**Raw data:**
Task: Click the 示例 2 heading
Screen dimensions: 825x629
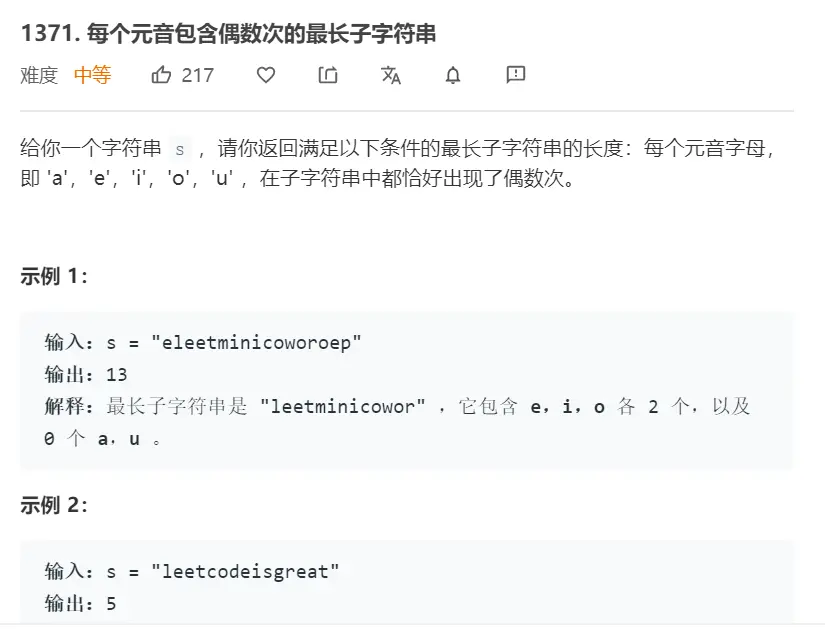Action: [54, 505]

...

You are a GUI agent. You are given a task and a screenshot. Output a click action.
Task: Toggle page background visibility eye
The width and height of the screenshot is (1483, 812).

...

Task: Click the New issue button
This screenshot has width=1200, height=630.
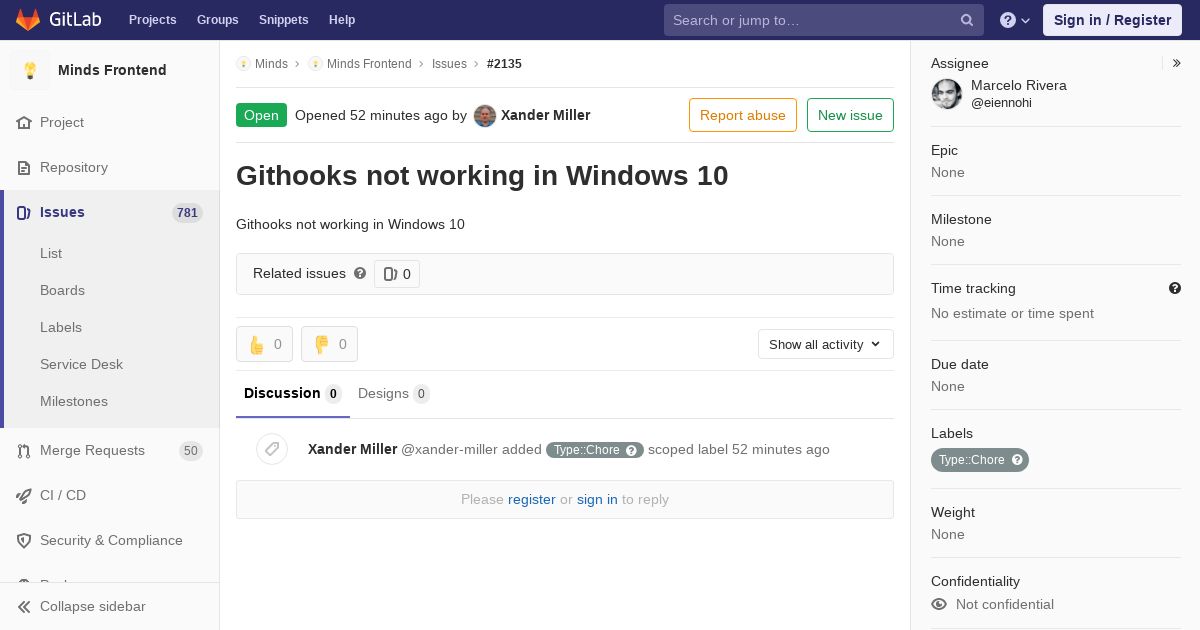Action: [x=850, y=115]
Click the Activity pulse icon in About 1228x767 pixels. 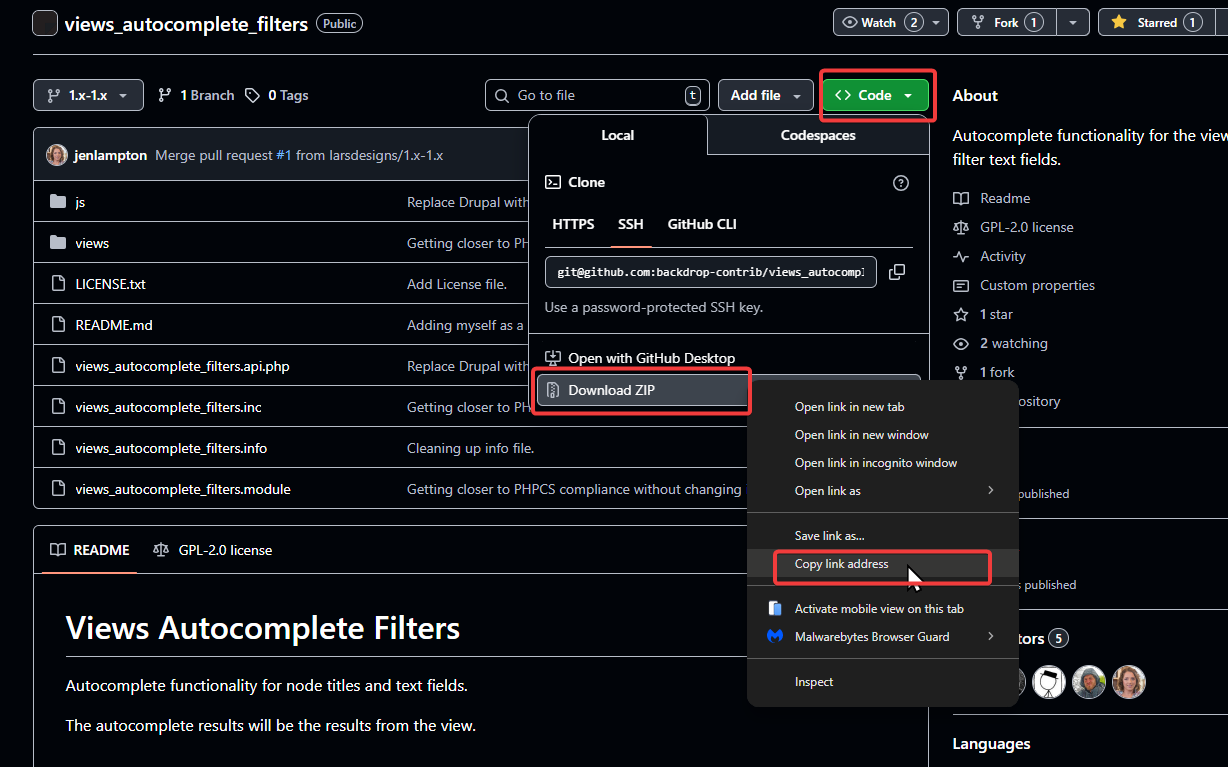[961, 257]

**Problem:**
Could you return exactly the stretch of the data above that starts at the line with "You are a GUI" and ends at the line with "The width and", both lines included?

**Exercise result:**
You are a GUI agent. You are given a task and a screenshot. Output a click action.
Task: Toggle page background visibility eye
The width and height of the screenshot is (1483, 812).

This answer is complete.